WRITTEN REQUEST A — Put the Dataset entries rows into a JSON list of strings with one string per line and no blank lines. Start with the first line of the rows and go on through the line with "click(x=242, y=162)".

Promotional single by Taylor Swift

from the album Midnights (The Late Night Edition)
- Written: December 5, 2021
- Released: November 29, 2023
- Recorded: December 5, 2021
- Genre: Downtempo
- Length: 4:38
- Label: Republic
- Songwriters: Taylor Swift; Jack Antonoff;
- Producers: Taylor Swift; Jack Antonoff;

Audio video
- "You're Losing Me" on YouTube

= You're Losing Me =

2023 promotional single by Taylor Swift

"You're Losing Me" (Note: Subtitled "(From the Vault)") is a song by the American singer-songwriter Taylor Swift, who wrote and produced it with Jack Antonoff. The song first appeared as a bonus track on The Late Night Edition of Swift's 2022 studio album Midnights, released by Republic Records, in May 2023. The edition was only on CD and available for in-person purchase at certain venues of the Eras Tour for a limited time, following which the song was widely shared and available on social media. It was released for streaming on November 29, 2023.

A downtempo ballad, "You're Losing Me" has an atmospheric production featuring synthesizers and samples of Swift's heartbeat. Its lyrics describe the imminent dissolution of a long-term romantic relationship due to a misunderstanding between the partners. Music critics praised the track for the emotional nuance they perceived in its composition and storytelling. Critics and fans alike connected the lyrics to the end of Swift's six-year romance with the English actor Joe Alwyn in early 2023.

Commercially, "You're Losing Me" reached number 27 on the US Billboard Hot 100 and peaked atop the Digital Songs chart. Elsewhere, it topped the Philippines Songs chart and peaked within the top 20 on the Billboard Global 200 and in Australia, Canada, Ireland, New Zealand, and Singapore. Swift performed the song three times during the shows of her Eras Tour (2023–2024).

== Background and release ==
Taylor Swift released her tenth studio album, Midnights, on October 21, 2022, to wide critical and commercial success. Upon release, the album was available as a standard edition of 13 songs, a CD-exclusive deluxe edition that contained the bonus track "Hits Different", and a digital-exclusive 3am Edition with seven additional songs. On May 24, 2023, Swift announced two more editions of Midnights during her Eras Tour (2023–2024): the digital-exclusive Til Dawn Edition and the CD-exclusive Late Night Edition containing the bonus track "You're Losing Me". The Late Night Edition was only purchasable in-person at merchandise stands of the US leg of the Eras Tour starting in East Rutherford, New Jersey, on May 26–28, 2023.

"You're Losing Me" became a "ravenously anticipated" track according to Variety, which reported that "fans were so eager to get their hands" on the CD, causing lines at the stadium a day before the opening of the merchandise store at 12:30 PM EDT on May 26. Some concert attendees, after purchasing the CD, went back to their cars and uploaded the track online, which was widely shared on social media. The Late Night Edition including "You're Losing Me" was subsequently sold as a digital album for limited-time download on Swift's webstore. Unofficial releases of the song uploaded by fans on the internet were struck with takedown notices by Universal Music.

(Dataset entries)
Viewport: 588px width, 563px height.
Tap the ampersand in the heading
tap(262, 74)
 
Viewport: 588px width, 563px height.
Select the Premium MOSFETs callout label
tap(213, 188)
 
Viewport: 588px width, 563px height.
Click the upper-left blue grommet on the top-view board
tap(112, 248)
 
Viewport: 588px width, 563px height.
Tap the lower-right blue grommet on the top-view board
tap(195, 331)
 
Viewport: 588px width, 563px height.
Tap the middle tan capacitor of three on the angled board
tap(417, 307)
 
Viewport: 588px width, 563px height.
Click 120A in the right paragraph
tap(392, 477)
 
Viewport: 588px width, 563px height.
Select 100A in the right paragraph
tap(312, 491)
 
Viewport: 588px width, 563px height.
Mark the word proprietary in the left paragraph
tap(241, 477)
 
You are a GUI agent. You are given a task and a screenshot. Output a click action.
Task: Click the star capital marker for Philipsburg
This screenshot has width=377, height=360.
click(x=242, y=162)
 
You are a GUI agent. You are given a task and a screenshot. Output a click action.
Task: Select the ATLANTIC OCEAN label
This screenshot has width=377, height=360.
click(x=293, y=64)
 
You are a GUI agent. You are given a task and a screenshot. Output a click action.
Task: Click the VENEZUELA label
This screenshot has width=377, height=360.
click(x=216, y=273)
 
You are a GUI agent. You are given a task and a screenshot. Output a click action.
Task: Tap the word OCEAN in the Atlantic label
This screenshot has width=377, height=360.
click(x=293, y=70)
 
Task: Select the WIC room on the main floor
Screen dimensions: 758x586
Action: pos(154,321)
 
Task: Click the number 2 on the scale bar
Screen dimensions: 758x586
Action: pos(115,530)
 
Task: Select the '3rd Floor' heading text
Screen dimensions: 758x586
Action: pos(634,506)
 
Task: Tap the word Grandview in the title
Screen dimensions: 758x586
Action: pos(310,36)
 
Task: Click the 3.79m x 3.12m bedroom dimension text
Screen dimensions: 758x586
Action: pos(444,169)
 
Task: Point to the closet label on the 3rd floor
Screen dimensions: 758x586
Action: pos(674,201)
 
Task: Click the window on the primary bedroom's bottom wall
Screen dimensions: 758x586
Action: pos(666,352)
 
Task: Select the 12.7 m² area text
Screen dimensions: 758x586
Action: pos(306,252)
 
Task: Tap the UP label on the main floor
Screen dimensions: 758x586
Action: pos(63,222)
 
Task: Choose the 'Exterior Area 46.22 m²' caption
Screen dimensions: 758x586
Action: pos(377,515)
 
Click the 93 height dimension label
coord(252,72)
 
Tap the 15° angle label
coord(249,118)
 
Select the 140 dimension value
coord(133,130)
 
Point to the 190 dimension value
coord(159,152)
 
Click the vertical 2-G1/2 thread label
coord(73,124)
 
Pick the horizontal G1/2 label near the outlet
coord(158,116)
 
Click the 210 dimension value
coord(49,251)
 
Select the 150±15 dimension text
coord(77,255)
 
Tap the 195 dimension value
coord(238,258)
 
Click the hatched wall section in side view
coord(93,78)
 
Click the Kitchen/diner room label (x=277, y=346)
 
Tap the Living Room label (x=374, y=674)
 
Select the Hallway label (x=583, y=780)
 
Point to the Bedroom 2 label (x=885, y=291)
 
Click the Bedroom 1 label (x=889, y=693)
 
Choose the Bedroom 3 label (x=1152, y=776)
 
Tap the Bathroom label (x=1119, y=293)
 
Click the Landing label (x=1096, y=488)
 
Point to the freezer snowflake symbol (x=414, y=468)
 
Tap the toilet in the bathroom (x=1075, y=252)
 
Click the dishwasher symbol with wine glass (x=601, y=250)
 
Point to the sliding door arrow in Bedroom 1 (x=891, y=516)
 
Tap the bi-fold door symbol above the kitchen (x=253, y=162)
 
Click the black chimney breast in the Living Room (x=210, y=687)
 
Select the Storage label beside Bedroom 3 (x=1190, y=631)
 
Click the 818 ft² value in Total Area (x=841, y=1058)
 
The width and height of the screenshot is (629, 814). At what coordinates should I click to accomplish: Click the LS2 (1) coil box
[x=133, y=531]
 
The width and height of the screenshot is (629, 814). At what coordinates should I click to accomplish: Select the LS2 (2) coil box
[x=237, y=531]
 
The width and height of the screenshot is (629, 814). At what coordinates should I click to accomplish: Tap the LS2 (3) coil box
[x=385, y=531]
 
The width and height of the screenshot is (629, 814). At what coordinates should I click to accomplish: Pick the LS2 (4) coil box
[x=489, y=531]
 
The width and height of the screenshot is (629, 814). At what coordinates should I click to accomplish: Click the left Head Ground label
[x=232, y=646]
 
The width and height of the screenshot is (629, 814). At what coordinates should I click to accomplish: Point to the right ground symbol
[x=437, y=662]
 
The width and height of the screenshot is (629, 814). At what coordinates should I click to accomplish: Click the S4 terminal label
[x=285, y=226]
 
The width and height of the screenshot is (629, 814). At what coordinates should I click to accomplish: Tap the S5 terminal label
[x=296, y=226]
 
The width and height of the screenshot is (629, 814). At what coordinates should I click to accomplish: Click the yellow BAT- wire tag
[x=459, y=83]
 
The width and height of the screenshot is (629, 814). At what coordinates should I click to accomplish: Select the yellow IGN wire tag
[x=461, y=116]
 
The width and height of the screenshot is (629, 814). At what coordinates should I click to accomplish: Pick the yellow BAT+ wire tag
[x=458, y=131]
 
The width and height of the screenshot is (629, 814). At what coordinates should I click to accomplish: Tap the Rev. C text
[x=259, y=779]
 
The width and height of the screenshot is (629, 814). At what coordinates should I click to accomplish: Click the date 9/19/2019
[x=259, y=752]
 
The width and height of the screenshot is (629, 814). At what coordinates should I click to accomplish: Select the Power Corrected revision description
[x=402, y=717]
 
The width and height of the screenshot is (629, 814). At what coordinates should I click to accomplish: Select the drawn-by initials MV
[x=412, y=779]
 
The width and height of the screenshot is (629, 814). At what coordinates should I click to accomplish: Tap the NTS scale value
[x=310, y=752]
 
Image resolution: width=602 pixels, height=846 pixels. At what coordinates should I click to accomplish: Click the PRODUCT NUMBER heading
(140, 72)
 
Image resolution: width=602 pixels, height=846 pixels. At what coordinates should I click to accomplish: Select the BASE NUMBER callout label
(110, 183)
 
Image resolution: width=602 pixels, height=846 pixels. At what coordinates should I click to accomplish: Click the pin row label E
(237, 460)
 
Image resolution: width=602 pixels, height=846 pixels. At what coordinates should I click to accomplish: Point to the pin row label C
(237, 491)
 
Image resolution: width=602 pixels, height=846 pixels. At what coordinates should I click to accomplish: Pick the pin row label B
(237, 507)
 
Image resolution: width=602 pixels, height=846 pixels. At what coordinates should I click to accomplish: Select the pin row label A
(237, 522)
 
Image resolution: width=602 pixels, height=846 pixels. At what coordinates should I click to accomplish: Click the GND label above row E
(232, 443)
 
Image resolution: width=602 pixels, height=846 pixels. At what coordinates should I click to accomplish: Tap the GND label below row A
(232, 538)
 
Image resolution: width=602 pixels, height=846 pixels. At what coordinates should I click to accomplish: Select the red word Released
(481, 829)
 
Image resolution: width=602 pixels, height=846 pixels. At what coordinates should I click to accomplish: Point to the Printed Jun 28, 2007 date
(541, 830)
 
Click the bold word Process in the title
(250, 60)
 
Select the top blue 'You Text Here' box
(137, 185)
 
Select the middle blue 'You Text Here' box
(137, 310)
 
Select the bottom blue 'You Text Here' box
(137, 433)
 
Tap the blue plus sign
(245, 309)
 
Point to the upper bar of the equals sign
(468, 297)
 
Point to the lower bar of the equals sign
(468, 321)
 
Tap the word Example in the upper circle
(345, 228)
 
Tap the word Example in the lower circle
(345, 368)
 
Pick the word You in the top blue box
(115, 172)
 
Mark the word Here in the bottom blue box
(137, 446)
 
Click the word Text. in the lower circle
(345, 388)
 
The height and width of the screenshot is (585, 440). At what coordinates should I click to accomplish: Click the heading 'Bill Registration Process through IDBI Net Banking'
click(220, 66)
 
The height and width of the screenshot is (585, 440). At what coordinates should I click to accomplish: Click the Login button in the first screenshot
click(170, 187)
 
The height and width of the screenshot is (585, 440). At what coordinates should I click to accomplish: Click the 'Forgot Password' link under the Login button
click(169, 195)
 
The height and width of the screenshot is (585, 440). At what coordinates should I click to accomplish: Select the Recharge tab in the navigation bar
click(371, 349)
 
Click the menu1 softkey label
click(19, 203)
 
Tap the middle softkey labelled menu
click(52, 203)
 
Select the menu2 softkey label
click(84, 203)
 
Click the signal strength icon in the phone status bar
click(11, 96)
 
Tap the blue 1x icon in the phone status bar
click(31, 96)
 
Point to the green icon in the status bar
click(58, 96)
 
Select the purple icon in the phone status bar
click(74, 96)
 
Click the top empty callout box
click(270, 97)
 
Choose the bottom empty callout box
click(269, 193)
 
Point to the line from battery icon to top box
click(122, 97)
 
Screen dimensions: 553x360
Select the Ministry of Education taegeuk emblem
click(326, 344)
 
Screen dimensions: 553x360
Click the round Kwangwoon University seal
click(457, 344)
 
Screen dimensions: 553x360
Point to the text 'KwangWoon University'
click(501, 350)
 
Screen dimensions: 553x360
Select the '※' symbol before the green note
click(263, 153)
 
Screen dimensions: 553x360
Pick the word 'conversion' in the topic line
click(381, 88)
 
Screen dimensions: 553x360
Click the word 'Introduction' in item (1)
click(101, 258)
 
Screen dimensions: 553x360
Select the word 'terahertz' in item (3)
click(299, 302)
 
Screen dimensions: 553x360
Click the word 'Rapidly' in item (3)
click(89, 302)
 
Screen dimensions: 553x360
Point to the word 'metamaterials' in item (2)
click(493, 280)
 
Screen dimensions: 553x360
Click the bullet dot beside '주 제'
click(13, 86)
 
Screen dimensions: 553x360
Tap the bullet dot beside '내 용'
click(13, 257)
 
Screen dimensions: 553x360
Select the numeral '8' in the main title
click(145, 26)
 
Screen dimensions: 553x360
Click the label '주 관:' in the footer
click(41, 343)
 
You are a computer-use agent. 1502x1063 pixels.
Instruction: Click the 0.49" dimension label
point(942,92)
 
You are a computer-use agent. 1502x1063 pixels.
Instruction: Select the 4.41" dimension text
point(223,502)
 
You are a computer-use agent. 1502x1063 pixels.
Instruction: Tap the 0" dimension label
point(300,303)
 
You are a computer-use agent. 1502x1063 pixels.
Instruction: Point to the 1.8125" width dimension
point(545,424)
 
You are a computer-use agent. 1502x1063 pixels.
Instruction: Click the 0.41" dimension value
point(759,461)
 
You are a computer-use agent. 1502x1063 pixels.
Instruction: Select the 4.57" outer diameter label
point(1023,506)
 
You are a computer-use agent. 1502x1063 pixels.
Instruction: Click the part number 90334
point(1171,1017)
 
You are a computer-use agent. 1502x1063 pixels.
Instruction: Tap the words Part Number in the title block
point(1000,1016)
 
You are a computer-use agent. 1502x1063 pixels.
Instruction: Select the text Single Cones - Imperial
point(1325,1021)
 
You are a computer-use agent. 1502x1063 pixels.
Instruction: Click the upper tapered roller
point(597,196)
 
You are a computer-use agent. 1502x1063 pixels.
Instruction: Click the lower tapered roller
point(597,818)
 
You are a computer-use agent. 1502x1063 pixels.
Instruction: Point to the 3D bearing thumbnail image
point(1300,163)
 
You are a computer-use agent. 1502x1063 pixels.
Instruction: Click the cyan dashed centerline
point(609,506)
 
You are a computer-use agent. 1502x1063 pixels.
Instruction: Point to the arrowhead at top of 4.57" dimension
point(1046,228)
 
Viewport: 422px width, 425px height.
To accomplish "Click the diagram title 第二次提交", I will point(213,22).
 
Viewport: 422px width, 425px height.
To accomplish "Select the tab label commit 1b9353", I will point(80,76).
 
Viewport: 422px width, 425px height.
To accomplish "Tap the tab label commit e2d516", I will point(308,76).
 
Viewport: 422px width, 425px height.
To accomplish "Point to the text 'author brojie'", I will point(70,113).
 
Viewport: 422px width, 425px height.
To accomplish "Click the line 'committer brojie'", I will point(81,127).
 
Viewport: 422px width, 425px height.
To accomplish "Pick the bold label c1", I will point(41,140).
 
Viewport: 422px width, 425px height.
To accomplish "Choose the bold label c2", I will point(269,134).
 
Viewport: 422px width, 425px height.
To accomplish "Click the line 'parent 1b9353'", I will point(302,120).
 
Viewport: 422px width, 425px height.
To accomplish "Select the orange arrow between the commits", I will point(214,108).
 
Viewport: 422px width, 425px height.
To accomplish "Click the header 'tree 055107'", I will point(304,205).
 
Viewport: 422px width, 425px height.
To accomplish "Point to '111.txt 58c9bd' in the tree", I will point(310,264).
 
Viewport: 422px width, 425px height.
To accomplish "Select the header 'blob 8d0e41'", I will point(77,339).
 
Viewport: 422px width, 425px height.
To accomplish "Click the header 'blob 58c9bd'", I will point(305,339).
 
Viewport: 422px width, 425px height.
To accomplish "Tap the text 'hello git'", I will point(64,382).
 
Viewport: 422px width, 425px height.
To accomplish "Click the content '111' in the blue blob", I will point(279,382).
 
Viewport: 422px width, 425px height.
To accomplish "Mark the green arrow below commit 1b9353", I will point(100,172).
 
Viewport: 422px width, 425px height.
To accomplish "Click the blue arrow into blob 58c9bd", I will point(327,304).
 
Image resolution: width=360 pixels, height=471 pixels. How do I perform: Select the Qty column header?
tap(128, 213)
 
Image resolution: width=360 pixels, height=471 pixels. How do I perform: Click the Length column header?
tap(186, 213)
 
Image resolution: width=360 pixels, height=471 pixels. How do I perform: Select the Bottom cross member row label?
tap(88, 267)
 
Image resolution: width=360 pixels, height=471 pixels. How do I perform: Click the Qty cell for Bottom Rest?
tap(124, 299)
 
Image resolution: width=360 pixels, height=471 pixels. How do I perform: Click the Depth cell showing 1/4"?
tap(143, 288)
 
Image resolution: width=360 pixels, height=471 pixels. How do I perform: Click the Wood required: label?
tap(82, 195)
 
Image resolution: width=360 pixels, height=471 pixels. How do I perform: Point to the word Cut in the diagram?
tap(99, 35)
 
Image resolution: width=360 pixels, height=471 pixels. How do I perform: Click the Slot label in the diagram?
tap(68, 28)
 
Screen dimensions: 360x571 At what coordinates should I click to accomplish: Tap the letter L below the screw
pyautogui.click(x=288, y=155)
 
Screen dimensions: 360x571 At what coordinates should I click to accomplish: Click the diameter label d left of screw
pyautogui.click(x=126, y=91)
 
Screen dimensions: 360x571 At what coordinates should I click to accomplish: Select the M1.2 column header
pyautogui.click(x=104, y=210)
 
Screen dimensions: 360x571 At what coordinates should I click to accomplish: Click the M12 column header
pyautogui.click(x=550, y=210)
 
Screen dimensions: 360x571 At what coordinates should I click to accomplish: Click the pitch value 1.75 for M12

WRITTEN REQUEST B — In the song article, rewrite the passage that starts with "2023 promotional single" and goes on through "November 29, 2023.", swapping "bonus track" for "extra track".

TASK RESPONSE A —
[
  "Viewport: 588px width, 563px height.",
  "Tap the ampersand in the heading",
  "tap(262, 74)",
  "Viewport: 588px width, 563px height.",
  "Select the Premium MOSFETs callout label",
  "tap(213, 188)",
  "Viewport: 588px width, 563px height.",
  "Click the upper-left blue grommet on the top-view board",
  "tap(112, 248)",
  "Viewport: 588px width, 563px height.",
  "Tap the lower-right blue grommet on the top-view board",
  "tap(195, 331)",
  "Viewport: 588px width, 563px height.",
  "Tap the middle tan capacitor of three on the angled board",
  "tap(417, 307)",
  "Viewport: 588px width, 563px height.",
  "Click 120A in the right paragraph",
  "tap(392, 477)",
  "Viewport: 588px width, 563px height.",
  "Select 100A in the right paragraph",
  "tap(312, 491)",
  "Viewport: 588px width, 563px height.",
  "Mark the word proprietary in the left paragraph",
  "tap(241, 477)",
  "You are a GUI agent. You are given a task and a screenshot. Output a click action.",
  "Task: Click the star capital marker for Philipsburg",
  "This screenshot has width=377, height=360.",
  "click(x=242, y=162)"
]

TASK RESPONSE B —
2023 promotional single by Taylor Swift

"You're Losing Me" (Note: Subtitled "(From the Vault)") is a song by the American singer-songwriter Taylor Swift, who wrote and produced it with Jack Antonoff. The song first appeared as a extra track on The Late Night Edition of Swift's 2022 studio album Midnights, released by Republic Records, in May 2023. The edition was only on CD and available for in-person purchase at certain venues of the Eras Tour for a limited time, following which the song was widely shared and available on social media. It was released for streaming on November 29, 2023.